Victor Cornejo, a senior at Senn High School, hopes to attend the University of Texas at Dallas and become a psychologist. So why is he taking auto shop?
“I’ve learned things that I can use anywhere—business letters, memos,” he says. “We’re learning automotive technology—repairing cars, body work, electrical. I can use this making spare money for college or fixing my own car.”
For Cornejo, college might not have been in the picture without Edge/Up, a school-to-work program based at Senn and Lake View high schools. In 1995, Edge/Up was the only Illinois program to win federal funding under the School-to-Work Opportunities Act. “Victor’s attendance and grades were poor,” says Julia Suarez, Cornejo’s mother and a parent organizer for Alternatives, Inc., an Edgewater community organization that oversees Edge/Up. “After he started going to this program, his attitude changed. He started to go to school every day. Now he’s even thinking about college. He’s getting the information.”
Cornejo’s turnaround is not alone among Edge/Up’s 250 students. “We lean much more toward high-risk than Harvard-bound,” says project director Lila Leff.
At press time, Edge/Up was still contacting last June’s graduates to update outcomes. But so far, all graduates contacted from the program’s last three classes are working, are in school or both, with 81 percent continuing their education. About half of those in school are attending junior college, and half are in 4-year institutions.
These successes may not guarantee the program’s future, though. Edge/Up has a cordial relationship with Chief Executive Officer Paul Vallas and central office, but the administration’s plans for vocational education are substantially different from Edge/Up’s vision. The administration proposes to limit voc-ed to juniors and seniors whose test scores are at grade level, to conduct voc-ed courses mostly outside regular school hours and to give community colleges and businesses the responsibility for planning and teaching them. (See main story.)

● Directive: Retype the entire article on the Edge/Up school-to-work program word for word, keeping every sentence and punctuation mark unchanged.

● Source excerpt:
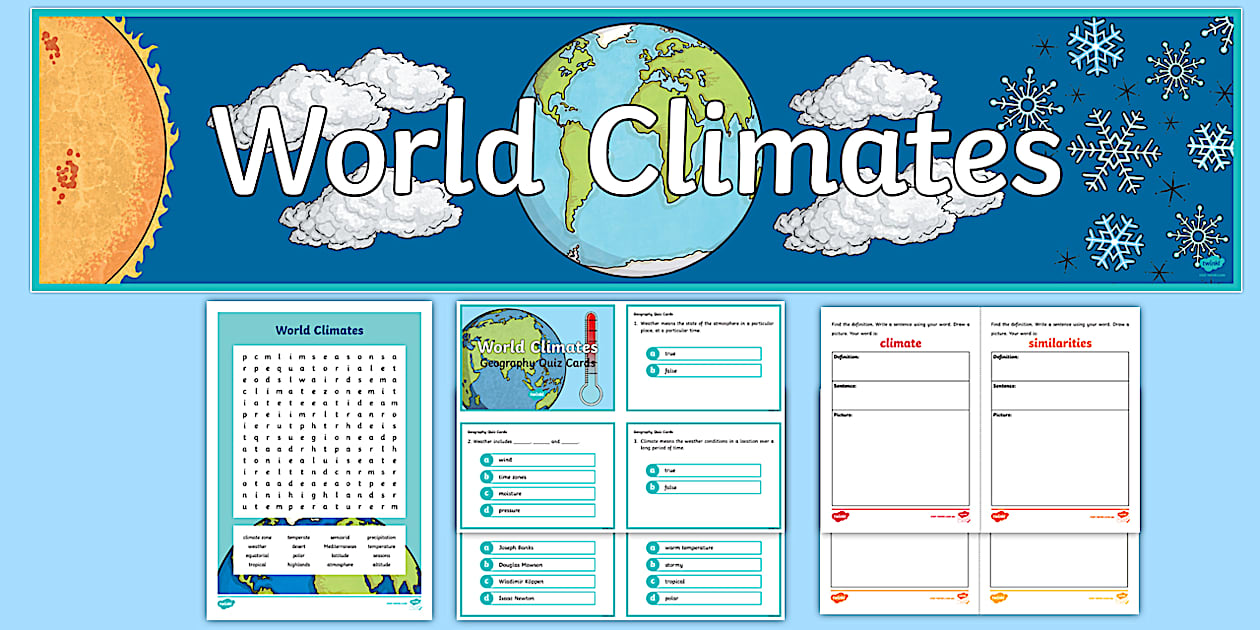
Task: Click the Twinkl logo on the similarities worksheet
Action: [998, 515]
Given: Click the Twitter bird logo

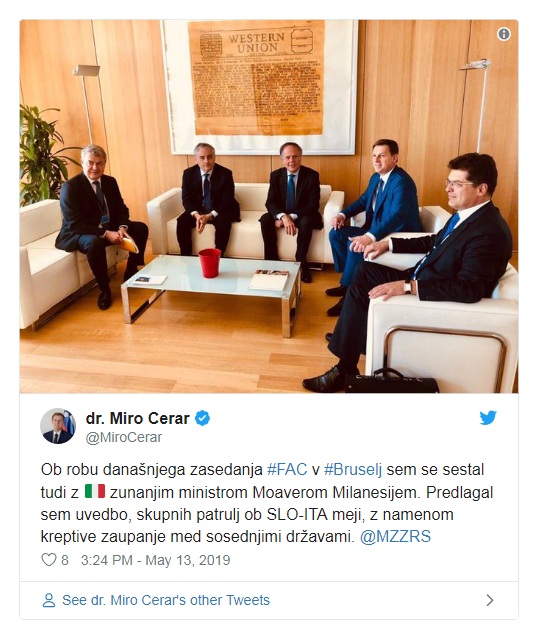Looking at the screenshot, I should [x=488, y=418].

● Solved problem:
Victor Cornejo, a senior at Senn High School, hopes to attend the University of Texas at Dallas and become a psychologist. So why is he taking auto shop?
“I’ve learned things that I can use anywhere—business letters, memos,” he says. “We’re learning automotive technology—repairing cars, body work, electrical. I can use this making spare money for college or fixing my own car.”
For Cornejo, college might not have been in the picture without Edge/Up, a school-to-work program based at Senn and Lake View high schools. In 1995, Edge/Up was the only Illinois program to win federal funding under the School-to-Work Opportunities Act. “Victor’s attendance and grades were poor,” says Julia Suarez, Cornejo’s mother and a parent organizer for Alternatives, Inc., an Edgewater community organization that oversees Edge/Up. “After he started going to this program, his attitude changed. He started to go to school every day. Now he’s even thinking about college. He’s getting the information.”
Cornejo’s turnaround is not alone among Edge/Up’s 250 students. “We lean much more toward high-risk than Harvard-bound,” says project director Lila Leff.
At press time, Edge/Up was still contacting last June’s graduates to update outcomes. But so far, all graduates contacted from the program’s last three classes are working, are in school or both, with 81 percent continuing their education. About half of those in school are attending junior college, and half are in 4-year institutions.
These successes may not guarantee the program’s future, though. Edge/Up has a cordial relationship with Chief Executive Officer Paul Vallas and central office, but the administration’s plans for vocational education are substantially different from Edge/Up’s vision. The administration proposes to limit voc-ed to juniors and seniors whose test scores are at grade level, to conduct voc-ed courses mostly outside regular school hours and to give community colleges and businesses the responsibility for planning and teaching them. (See main story.)